The Spirit works in preachers in such a way that the love of God for His people in Jesus Christ oozes, as it were, from every part of the minister’s being. To the simplest hearer it is obvious that the minister groans to make the Word clear to him. To the distressed members it is plain that the minister wants the Word to comfort them. And the hardened sinner really senses that the minister has been praying that the words of the sermon will be sharp arrows to pierce his rock-hard heart.

How clear this is in the Word of God. Scripture describes the faithful preacher as the one whose heart yearns for the welfare of the people. The apostle Paul bared his soul to the church: “O ye Corinthians, our mouth is open unto you, our heart is enlarged” (II Cor. 6:11). His mouth opened in the preaching because his heart was enlarged toward them. He loved them. He was not afraid to say it. And his work among them showed it. “Out of much affliction and anguish of heart I wrote unto you with many tears… that ye might know the love which I have more abundantly unto you” (II Cor. 2:4). Paul will pour out his life for them, even when he knows they do not love him as much as he loves them: “…I will very gladly spend and be spent for you; though the more abundantly I love you, the less I be loved” (II Cor. 12:15; and note the “gladly”).
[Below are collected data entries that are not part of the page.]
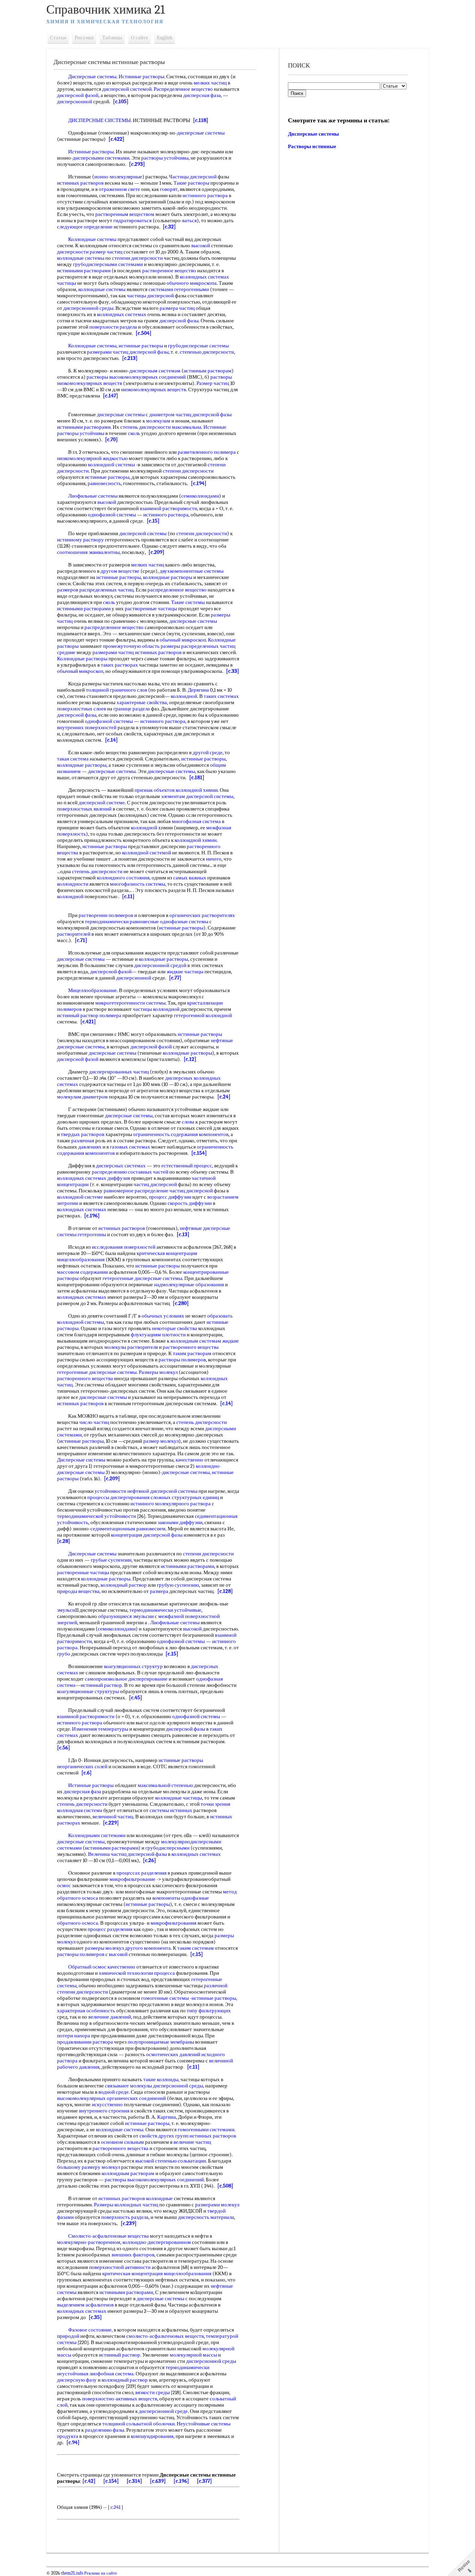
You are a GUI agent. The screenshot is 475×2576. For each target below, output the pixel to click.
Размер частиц (212, 383)
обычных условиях (163, 1316)
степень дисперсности (145, 427)
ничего (214, 859)
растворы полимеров (182, 1360)
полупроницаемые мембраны (161, 2042)
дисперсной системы (143, 533)
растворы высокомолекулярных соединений (136, 377)
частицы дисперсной (150, 295)
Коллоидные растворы (82, 658)
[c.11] (128, 896)
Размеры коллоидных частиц (126, 2204)
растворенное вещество (169, 270)
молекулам (158, 421)
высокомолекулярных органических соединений (111, 2098)
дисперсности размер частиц (89, 252)
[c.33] (232, 671)
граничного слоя (128, 690)
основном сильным (122, 2142)
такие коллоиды (160, 2079)
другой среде (208, 752)
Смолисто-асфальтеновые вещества (108, 2236)
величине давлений (109, 2017)
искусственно (107, 2104)
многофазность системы (137, 884)
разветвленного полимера (207, 452)
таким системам (195, 1948)
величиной (221, 2061)
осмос (64, 1885)
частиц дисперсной (155, 1184)
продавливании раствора (85, 2042)
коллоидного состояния (123, 878)
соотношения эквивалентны (88, 552)
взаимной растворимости (168, 508)
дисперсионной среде (163, 2411)
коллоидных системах (121, 314)
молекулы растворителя (131, 1347)
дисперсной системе (102, 802)
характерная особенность (86, 2010)
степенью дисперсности (207, 352)
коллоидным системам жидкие (204, 1341)
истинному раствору (80, 540)
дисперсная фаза (202, 95)
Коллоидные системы (92, 239)
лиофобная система (111, 2373)
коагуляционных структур (133, 1666)
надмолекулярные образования (189, 1284)
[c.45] (135, 1697)
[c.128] (225, 1591)
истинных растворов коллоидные (135, 2198)
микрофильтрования (173, 1923)
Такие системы (188, 602)
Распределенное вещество (183, 89)
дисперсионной (74, 101)
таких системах (221, 696)
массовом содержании (82, 1272)
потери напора (73, 2035)
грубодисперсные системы (198, 346)
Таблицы (112, 37)
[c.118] (200, 120)
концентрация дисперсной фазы (147, 1535)
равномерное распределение (136, 1191)
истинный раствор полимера (89, 1015)
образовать (220, 1316)
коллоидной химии (196, 840)
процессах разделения (141, 1873)
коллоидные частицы (178, 1798)
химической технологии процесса (137, 1973)
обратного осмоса (77, 1923)
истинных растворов (80, 183)
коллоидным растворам (128, 2173)
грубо (63, 1654)
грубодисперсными (167, 1848)
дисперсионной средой (160, 965)
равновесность (104, 483)
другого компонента (148, 1948)
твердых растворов (82, 1134)
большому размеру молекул (88, 2167)
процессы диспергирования (118, 1497)
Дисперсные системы (92, 76)
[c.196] (92, 1216)
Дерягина (198, 690)
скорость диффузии (190, 1203)
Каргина (166, 2117)
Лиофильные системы (93, 496)
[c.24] (224, 1097)
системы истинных (171, 1810)
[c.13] (183, 1234)
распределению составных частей (130, 1172)
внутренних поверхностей (86, 727)
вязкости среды (152, 2392)
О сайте (139, 37)
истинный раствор (101, 1685)
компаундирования (152, 2436)
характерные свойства (141, 702)
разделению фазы (104, 2430)
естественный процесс (186, 1165)
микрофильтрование (132, 1879)
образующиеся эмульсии (126, 1616)
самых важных (189, 878)
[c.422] (116, 139)
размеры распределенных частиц (198, 646)
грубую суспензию (178, 1585)
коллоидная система (79, 1810)
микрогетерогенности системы (130, 1003)
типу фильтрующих (209, 2010)
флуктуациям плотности (158, 1334)
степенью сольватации (180, 2161)
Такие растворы (191, 183)
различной (215, 1985)
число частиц (94, 1422)
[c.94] (73, 2442)
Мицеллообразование (92, 990)
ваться (189, 220)
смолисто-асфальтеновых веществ (165, 2336)
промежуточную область (131, 646)
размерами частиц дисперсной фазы (128, 352)
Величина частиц (107, 1854)
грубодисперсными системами (108, 264)
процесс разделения (110, 1929)
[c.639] (158, 2481)
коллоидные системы (80, 258)
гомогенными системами (206, 2129)
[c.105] (121, 101)
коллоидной (184, 696)
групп (181, 2136)
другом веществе (119, 571)
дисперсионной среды (88, 308)
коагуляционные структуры (88, 1691)
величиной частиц (112, 1816)
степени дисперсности (137, 258)
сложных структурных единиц (185, 1497)
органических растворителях (202, 915)
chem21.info (72, 2573)
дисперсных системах (121, 1165)
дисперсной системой (127, 89)
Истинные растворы (141, 76)
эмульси (66, 1610)
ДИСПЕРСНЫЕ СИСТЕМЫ (99, 120)
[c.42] (89, 2481)
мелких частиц (210, 83)
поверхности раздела (113, 327)
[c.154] (199, 1153)
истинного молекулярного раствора (170, 1503)
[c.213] (130, 358)
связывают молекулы (128, 2086)
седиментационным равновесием (128, 1529)
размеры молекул (104, 1948)
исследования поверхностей (123, 1247)
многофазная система (196, 821)
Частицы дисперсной (193, 177)
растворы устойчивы (164, 158)
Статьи (58, 37)
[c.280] (181, 1303)
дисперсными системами (101, 158)
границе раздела (131, 709)
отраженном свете (119, 189)
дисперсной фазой (77, 95)
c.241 (115, 2507)
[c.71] (81, 940)
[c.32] (169, 227)
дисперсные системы (201, 133)
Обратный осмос (87, 1967)
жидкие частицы (185, 971)
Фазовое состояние (90, 2330)
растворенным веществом (124, 214)
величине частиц (192, 2142)
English (164, 37)
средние (66, 652)
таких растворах (119, 665)
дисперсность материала (206, 2217)
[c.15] (153, 521)
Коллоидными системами (97, 1835)
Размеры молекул (158, 1372)
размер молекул (161, 1441)
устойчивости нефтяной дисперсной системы (146, 1491)
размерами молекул (217, 2204)
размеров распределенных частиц (95, 590)
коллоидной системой (146, 853)
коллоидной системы (111, 464)
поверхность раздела (124, 2217)
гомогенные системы (165, 1998)
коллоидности (72, 884)
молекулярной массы (193, 2355)
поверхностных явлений (84, 809)
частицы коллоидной (156, 1009)
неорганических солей (82, 1766)
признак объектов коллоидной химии (176, 790)
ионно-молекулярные (118, 177)
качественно (189, 1460)
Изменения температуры (100, 1729)
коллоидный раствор (123, 1585)
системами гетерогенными (178, 289)
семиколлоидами (200, 496)
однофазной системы (112, 515)
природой (68, 2336)
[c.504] (144, 333)
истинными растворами (84, 270)
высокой (200, 245)
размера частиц (177, 308)
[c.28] (63, 1541)
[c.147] (110, 396)
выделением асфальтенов (85, 2305)
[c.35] (95, 2317)
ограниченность (151, 1134)
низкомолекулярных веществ (153, 389)
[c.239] (129, 2223)
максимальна (186, 427)
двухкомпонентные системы (192, 571)
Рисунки (84, 37)
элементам (173, 796)
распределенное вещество (177, 590)
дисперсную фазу (77, 2380)
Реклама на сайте (100, 2573)
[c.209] (156, 552)
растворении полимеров (106, 915)
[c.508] (225, 2186)
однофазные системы (184, 921)
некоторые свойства (174, 1328)
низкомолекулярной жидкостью (92, 458)
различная (82, 1140)
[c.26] (149, 1860)
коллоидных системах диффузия (93, 1178)
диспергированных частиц (119, 1072)
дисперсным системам (154, 371)
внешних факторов (133, 2255)
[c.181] (196, 777)
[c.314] (134, 2481)
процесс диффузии (170, 1197)
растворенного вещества (191, 1347)
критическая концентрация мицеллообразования (156, 2273)
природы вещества (78, 1591)
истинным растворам (208, 371)
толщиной (97, 690)
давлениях (90, 1147)
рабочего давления (78, 2067)
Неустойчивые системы (204, 2424)
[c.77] (175, 978)
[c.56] (63, 1748)
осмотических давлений (173, 2054)
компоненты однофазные (180, 1898)
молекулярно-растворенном (88, 2242)
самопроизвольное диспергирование (126, 1679)
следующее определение (85, 227)
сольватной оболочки (150, 2424)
Their lack of love does not stop him. The Spirit of Jesus Christ drives him to love them, and empowers him to show that when he preaches.

Every faithful preacher implores God to give him this in all his preaching. Spirituality. Earnestness.


The Study


The Spirit gives this most often after a week of careful, spiritual preparation in the study. Study that does justice to the Spirit’s authorship of the Word. Study that prays God to make the Word clear to him, and make him clear to the people.

His preparation includes the whole of his life, day and night, publicly and privately. His life does justice to the Spirit’s holiness—separation from sin and devotion to God. He is painfully aware that the Spirit will be grieved (Eph. 4:30) and withhold His blessing when he lives carelessly. He has learned that the Spirit will not fill the minister who is not devoted to God and His cause, will not empower the minister who contradicts God’s holiness. He has learned that the hard way.

But primarily the Spirit comes through the Jacob-like wrestling in the study: “Lord, I will not let thee go except thou bless me.” Sometimes it takes all night. Usually all week (which is why old sermons are usually hard to preach). Finally, the Lord enlarges his heart, opens his mouth. Now he can stand before the people of God whom he loves: “Beloved in the Lord Jesus Christ, Grace, Mercy, and Peace be unto you….” He declares that with authority from God. With all his heart, he wants it for them. And that becomes plain in the preaching.


Discussion


To speak with the minister about this spiritual dimension of the preaching may be difficult for the elders. But they should consider it carefully as they oversee the gospel ministry—their primary task. They will certainly pray about it: “Lord God, fill our pastor with Christ’s Spirit, so that he may reflect Thy heart in his sermons. Enlargehis heart. Open his mouth. By his preaching, magnify Thy name; we love Thy name. And edify the saints; we love them, too.”